Items from a data source
################

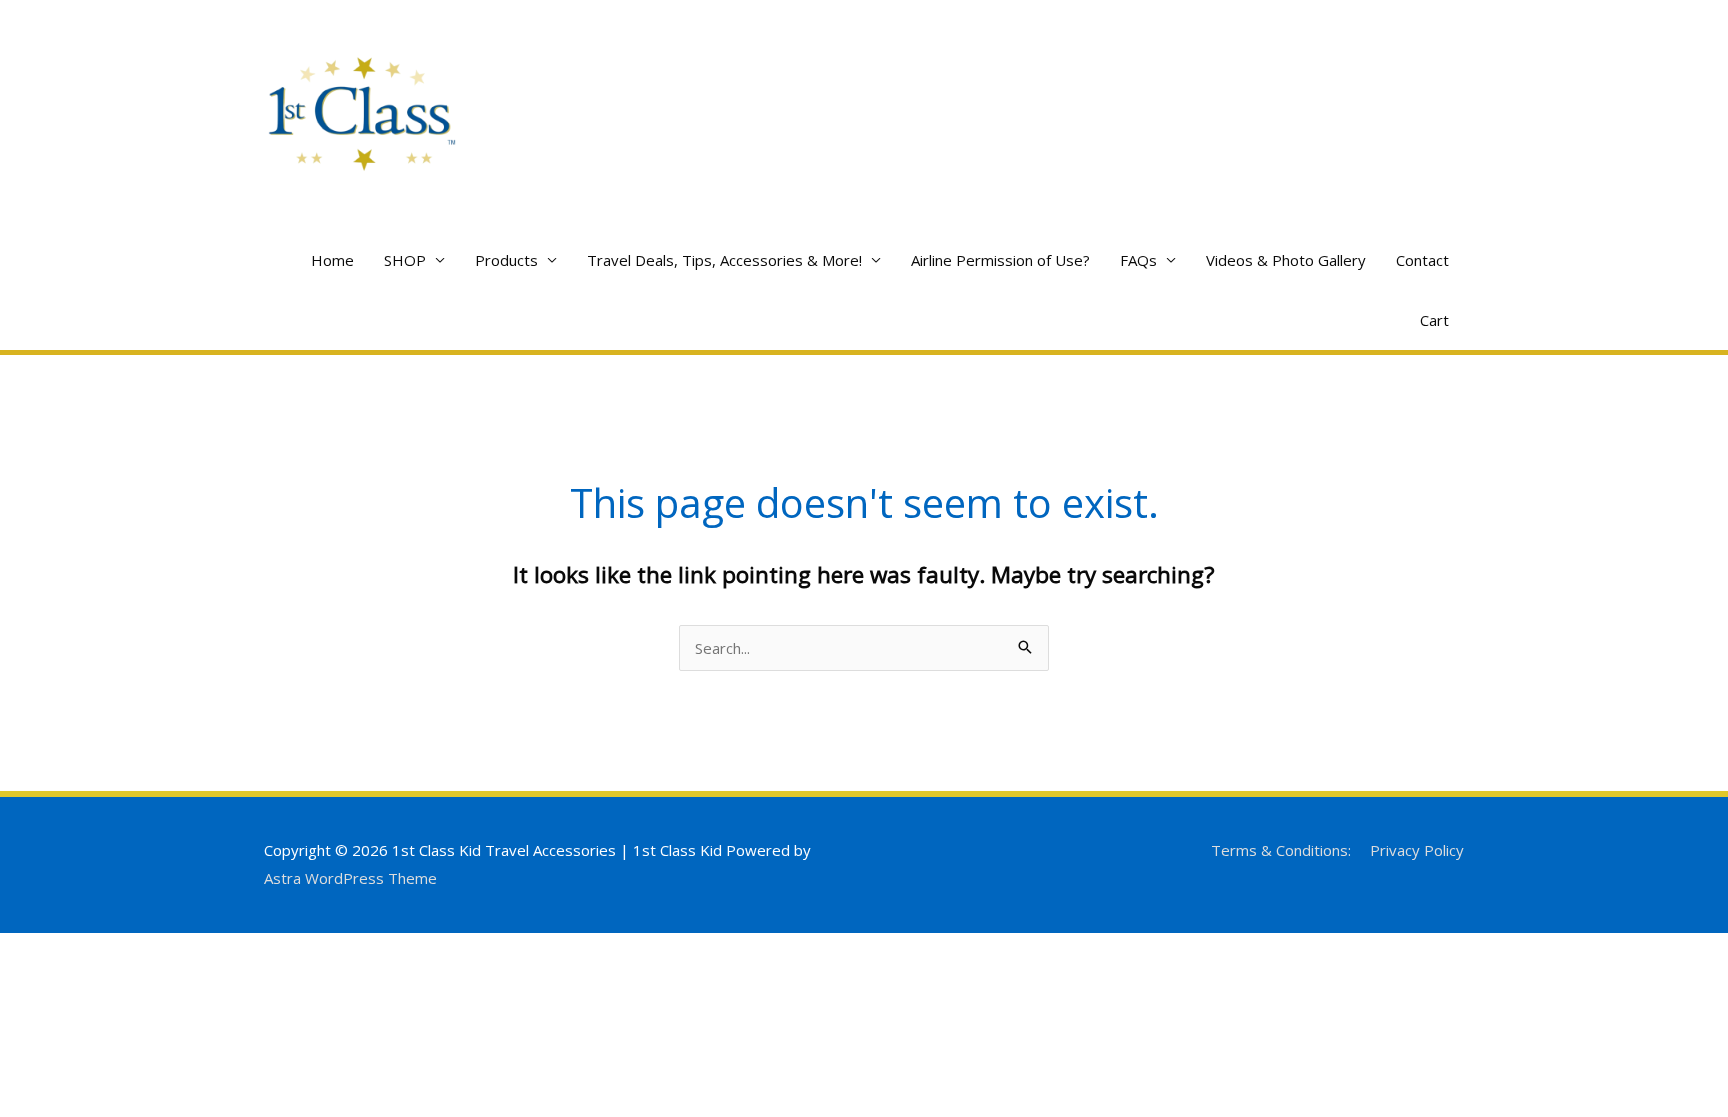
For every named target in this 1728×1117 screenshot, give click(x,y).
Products (506, 260)
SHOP (405, 260)
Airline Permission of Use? (1000, 260)
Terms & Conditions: (1281, 850)
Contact (1422, 260)
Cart (1434, 320)
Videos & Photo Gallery (1286, 260)
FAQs (1138, 260)
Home (332, 260)
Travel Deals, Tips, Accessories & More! (724, 260)
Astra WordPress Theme (350, 878)
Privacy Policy (1417, 850)
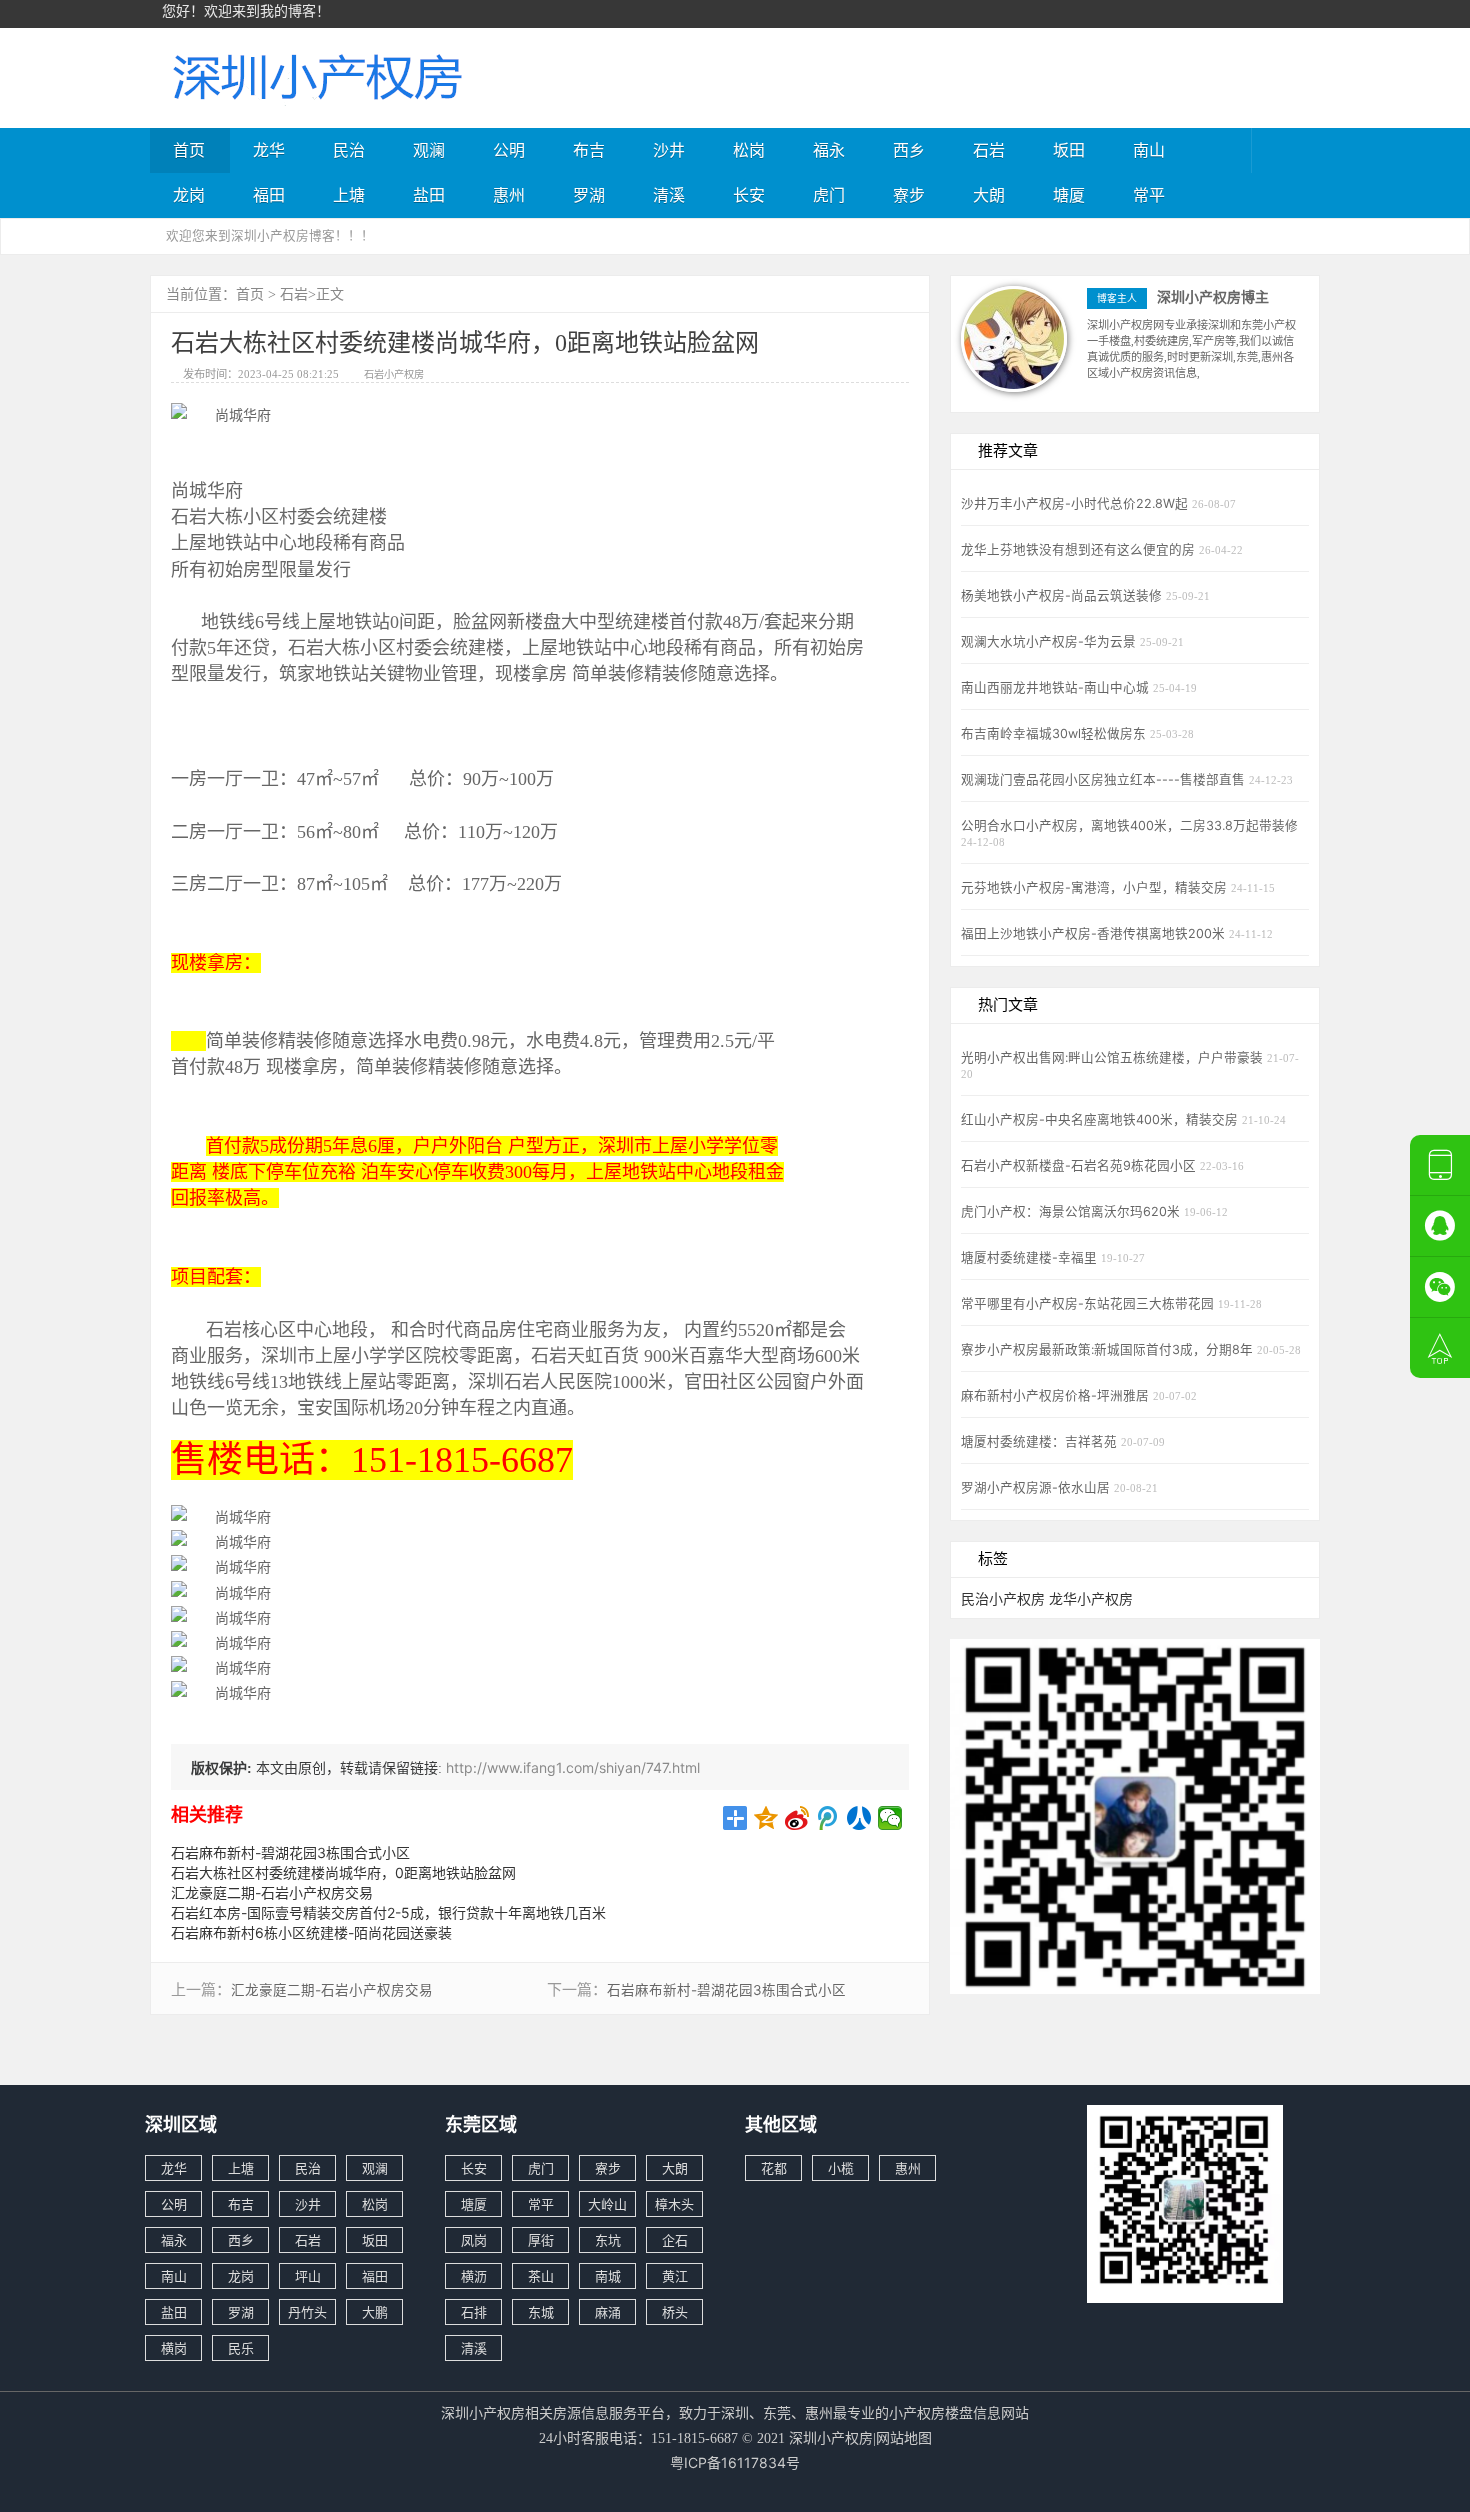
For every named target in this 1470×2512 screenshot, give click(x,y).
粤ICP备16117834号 (735, 2462)
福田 (269, 195)
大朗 (989, 195)
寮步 (909, 195)
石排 (474, 2312)
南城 (608, 2276)
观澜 (429, 150)
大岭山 (607, 2204)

################

▶ _Problem details_
Word for word, repeat all of the entries above, leaving out the pictures.

▶ _Task output_
For every named target in this 1728×1117 screenshot, give click(x,y).
Products (506, 260)
SHOP (405, 260)
Airline Permission of Use? (1000, 260)
Terms & Conditions: (1281, 850)
Contact (1422, 260)
Cart (1434, 320)
Videos & Photo Gallery (1286, 260)
FAQs (1138, 260)
Home (332, 260)
Travel Deals, Tips, Accessories & More! (724, 260)
Astra WordPress Theme (350, 878)
Privacy Policy (1417, 850)
For every named target in this 1470×2512 screenshot, give click(x,y).
粤ICP备16117834号 (735, 2462)
福田 (269, 195)
大朗 (989, 195)
寮步 (909, 195)
石排 (474, 2312)
南城 (608, 2276)
观澜 (429, 150)
大岭山 (607, 2204)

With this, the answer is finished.